Ma il conflitto d’interessi non è che una faccia della medaglia della mala gestione del calcio nostrano. L’altra faccia ci pensano le società di A a disegnarla con la loro, fantasiosa, gestione economica. Tra il 2007 e il 2010, come emerge dal ReportCalcio 2011 realizzato da Arel, Figc e Pwc e riportato dal Sole24Ore, i debiti di Serie A, B e Lega Pro sono aumentati da 2,2 a 2,7 miliardi. I debiti della serie A sono a quota 2,3 miliardi. La situazione debitoria verso gli altri club e verso il Fisco è migliorata grazie alle più stringenti regole d’iscrizione ai campionati. Viceversa, i debiti commerciali sono cresciuti del 39 per cento. Ma soprattutto i debiti finanziari, tra cui quelli con le banche, sono esplosi passando da 422 a 619 milioni (+47%). Al termine della stagione 2009/2010 i debiti verso gli istituti di crediti ammontavano a 350 milioni circa per i club della massima serie. In B su 100 milioni di debiti finanziari 80 riguardano finanziamenti ricevuti dalle banche. L’aspetto più preoccupante di questo indebitamento è il fatto che a differenza di altri tornei europei, dove debiti spesso ingenti sono stati però indirizzati verso la costruzione/ristrutturazione degli stadi, in Italia (a parte l’eccezione della Juventus) i finanziamenti, come i crediti futuri ceduti con contratti di factoring, sono adoperati per far fronte alla spesa corrente.

Nella stagione 2009/10 solo tre club della massima divisione italiana hanno chiuso il loro bilanci in attivo. Tre su venti, solo Napoli, Catania e Fiorentina si sono salvate dal deficit. E il confronto con gli altri campionati europei è per noi impietoso. Da noi la quasi totalità degli introiti deriva dalla vendita dei diritti televisivi, guarda caso oggi al centro di un’aspra lotta tra le “grandi” e i club minori. I nostri stadi sono spesso semivuoti e i club, per ovviare a queste mancanze, contraggono debiti. La serie A incassa da sponsor, pubblicità e merchandising oltre 300 milioni all’anno, la Liga spagnola 450, la Premier 610, e la Bundesliga addirittura 697 milioni. La Bundesliga poi ha il record di spettatori (la media è di 42mila, contro i 34mila dalla Premier, i 28mila della Liga e i circa 25mila della A). La percentuale di riempimento degli impianti tedeschi è dell’88%, a fronte del 92% della Premier e il 61% della serie A. Anche guardando i conti in controluce, la Bundesliga si fa apprezzare. Il costo del lavoro, nonostante il sensibile incremento del tasso tecnico del torneo, resta in Germania al 52% del fatturato (al netto delle plusvalenze). Gli ingaggi assorbono il 62% dei ricavi nella Premier e nella Liga. Ma questa percentuale sale, inesorabilmente, al 70% in Francia e al 72% in serie A. E mentre le performance del calcio tedesco si spiegano anche con un il mix ben ponderato delle fonti di guadagno, gli incassi infatti derivano per il 23% dallo stadio, per il 32% dai diritti tv e per il 45% da sponsor e merchandising. Il fatturato della A dipende per due terzi dai diritti tv e la Premier per il 50 per cento. La Spagna distribuisce le entrate tra un 38% di diritti tv, il 30% dagli stadi, e il 32 dal settore commerciale.

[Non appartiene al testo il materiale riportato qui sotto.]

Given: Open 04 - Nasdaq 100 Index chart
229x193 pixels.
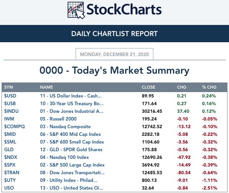Looking at the screenshot, I should coord(64,157).
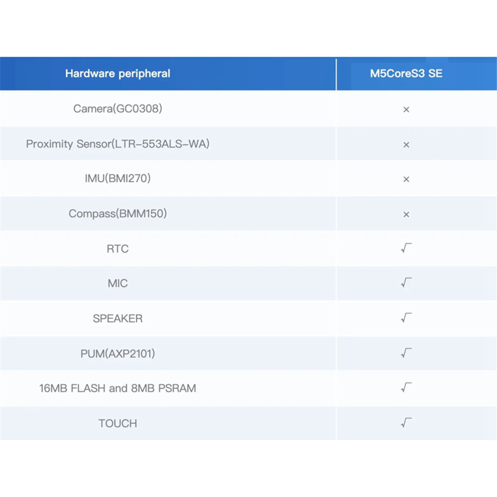The width and height of the screenshot is (497, 497).
Task: Click the check mark in the MIC row
Action: 406,283
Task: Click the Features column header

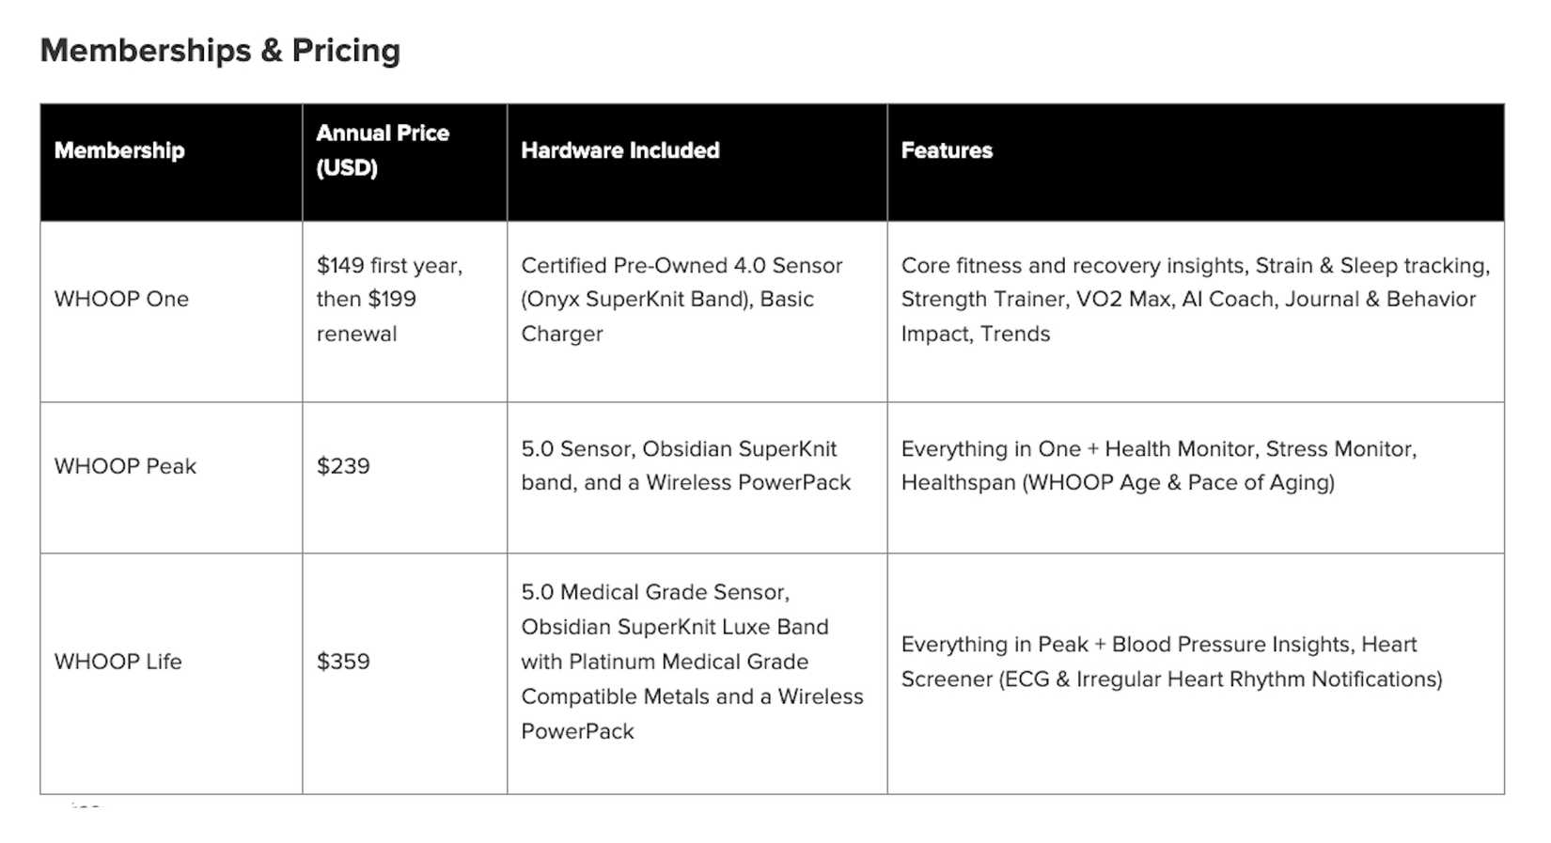Action: 947,150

E se queste sono le “macrostorture” del nostro calcio, la vicenda calcio scommesse ne incarna gli aspetti penali. Ma è l’atteggiamento, il modo di comportarsi del nostro calcio che è sbagliato e da correggere. Solo da noi, ad esempio, tutti, tifosi, dirigenti e giocatori, protestano per qualsiasi fallo venga fischiato. Una scena che altrove non si vede, almeno non ogni partita. E’ il nostro calcio che non è abituato a rispettare le regole.